Pig farms generate several different products for the pork industry and are an essential part of New Zealand’s economy. Knowing how to get involved and start or operate a pig farm are prerequisites to playing a part in this growing industry. Farmers have to communicate with their family, their neighbors, their local and regional councils, as well as processors to identify proper techniques and channels for their pork products, waste products, and administrative responsibilities. Legal requirements can be a major impediment to setting up and running a successful pig farm so communicating clearly with councils from the start can eliminate some of the headaches you may encounter down the road. Additionally, knowledge of and compliance with the Animal Welfare Act of 1999 will help farmers to meet many of their legal obligations regarding rules governing animal husbandry and slaughter. Another important document is the Animal Welfare Code of Welfare 2010 which establishes 19 minimum standards for producers to meet when working in animal husbandry.

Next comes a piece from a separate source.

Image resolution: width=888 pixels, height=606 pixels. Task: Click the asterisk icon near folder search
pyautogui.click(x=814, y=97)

The trade group New Zealand Pork works to educate farmers, consumers, the government, and community about the advantages of pig farming in New Zealand, while also providing abundant resources for these stakeholders. At an estimated $1 billion contribution to New Zealand’s economy annually, the industry is strong and growing and there are ample opportunities for continued growth.

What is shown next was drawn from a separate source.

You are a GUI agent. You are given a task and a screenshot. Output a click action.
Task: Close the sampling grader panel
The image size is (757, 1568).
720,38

How do I raise a pig in New Zealand?
A pig has unique needs compared to other animals commonly raised in New Zealand including shelter, diet, and social interaction. Before acquiring a pig, it is best to consult relevant councils and animal husbandry support organizations for guidance on applicable rules and legal matters.
What regulations govern pig farming in New Zealand?
Regulations governing pig farming in New Zealand, as well as other animal husbandry, are implemented at the national level for sanitation and animal welfare, disease prevention, employer obligations, and more. There are also relevant laws on zoning, boundaries, resource use, and waste disposal implemented at the regional and district council levels.
How big is the pork industry in New Zealand?
There are over 125 large-scale pig farms and countless smaller operators in New Zealand, collectively raising more than 700,000 pigs each year. The pork industry in New Zealand is valued at over $1 billion annually.